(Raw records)
════════════════

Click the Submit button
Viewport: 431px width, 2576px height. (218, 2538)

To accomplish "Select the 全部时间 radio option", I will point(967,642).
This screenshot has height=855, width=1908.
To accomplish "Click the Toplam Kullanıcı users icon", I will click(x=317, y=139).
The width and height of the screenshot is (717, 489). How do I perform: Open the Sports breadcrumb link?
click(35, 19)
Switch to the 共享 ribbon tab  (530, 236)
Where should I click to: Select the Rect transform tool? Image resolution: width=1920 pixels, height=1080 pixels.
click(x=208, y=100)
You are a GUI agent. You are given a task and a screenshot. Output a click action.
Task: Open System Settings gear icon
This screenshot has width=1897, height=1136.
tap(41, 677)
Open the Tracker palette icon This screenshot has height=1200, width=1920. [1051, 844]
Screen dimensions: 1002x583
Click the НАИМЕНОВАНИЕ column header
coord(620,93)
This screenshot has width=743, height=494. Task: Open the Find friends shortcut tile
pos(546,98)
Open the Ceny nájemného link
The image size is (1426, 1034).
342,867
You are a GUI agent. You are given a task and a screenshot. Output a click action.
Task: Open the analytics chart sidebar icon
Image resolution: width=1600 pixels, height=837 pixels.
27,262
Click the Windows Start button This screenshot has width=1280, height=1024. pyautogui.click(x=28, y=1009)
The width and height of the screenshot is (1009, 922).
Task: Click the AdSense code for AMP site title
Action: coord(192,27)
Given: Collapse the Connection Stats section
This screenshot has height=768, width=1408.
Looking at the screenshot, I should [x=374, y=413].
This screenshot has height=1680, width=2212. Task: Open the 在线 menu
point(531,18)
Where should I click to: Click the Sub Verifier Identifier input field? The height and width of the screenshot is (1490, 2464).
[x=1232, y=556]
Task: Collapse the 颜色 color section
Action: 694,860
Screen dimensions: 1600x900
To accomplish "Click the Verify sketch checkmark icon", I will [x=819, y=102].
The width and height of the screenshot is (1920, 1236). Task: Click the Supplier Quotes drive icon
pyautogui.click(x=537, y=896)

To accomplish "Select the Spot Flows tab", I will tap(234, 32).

════════════════

• **WHAT YOU WILL DO**:
Write out every one of the rows above, keeping each character unchanged.

• **ANSWER FOR THIS EXERCISE**:
Click the Submit button
Viewport: 431px width, 2576px height. (218, 2538)

To accomplish "Select the 全部时间 radio option", I will point(967,642).
This screenshot has height=855, width=1908.
To accomplish "Click the Toplam Kullanıcı users icon", I will click(x=317, y=139).
The width and height of the screenshot is (717, 489). How do I perform: Open the Sports breadcrumb link?
click(35, 19)
Switch to the 共享 ribbon tab  (530, 236)
Where should I click to: Select the Rect transform tool? Image resolution: width=1920 pixels, height=1080 pixels.
click(x=208, y=100)
You are a GUI agent. You are given a task and a screenshot. Output a click action.
Task: Open System Settings gear icon
This screenshot has width=1897, height=1136.
tap(41, 677)
Open the Tracker palette icon This screenshot has height=1200, width=1920. [1051, 844]
Screen dimensions: 1002x583
Click the НАИМЕНОВАНИЕ column header
coord(620,93)
This screenshot has width=743, height=494. Task: Open the Find friends shortcut tile
pos(546,98)
Open the Ceny nájemného link
The image size is (1426, 1034).
342,867
You are a GUI agent. You are given a task and a screenshot. Output a click action.
Task: Open the analytics chart sidebar icon
Image resolution: width=1600 pixels, height=837 pixels.
27,262
Click the Windows Start button This screenshot has width=1280, height=1024. pyautogui.click(x=28, y=1009)
The width and height of the screenshot is (1009, 922).
Task: Click the AdSense code for AMP site title
Action: coord(192,27)
Given: Collapse the Connection Stats section
This screenshot has height=768, width=1408.
Looking at the screenshot, I should [x=374, y=413].
This screenshot has height=1680, width=2212. Task: Open the 在线 menu
point(531,18)
Where should I click to: Click the Sub Verifier Identifier input field? The height and width of the screenshot is (1490, 2464).
[x=1232, y=556]
Task: Collapse the 颜色 color section
Action: 694,860
Screen dimensions: 1600x900
To accomplish "Click the Verify sketch checkmark icon", I will [x=819, y=102].
The width and height of the screenshot is (1920, 1236). Task: Click the Supplier Quotes drive icon
pyautogui.click(x=537, y=896)

To accomplish "Select the Spot Flows tab", I will tap(234, 32).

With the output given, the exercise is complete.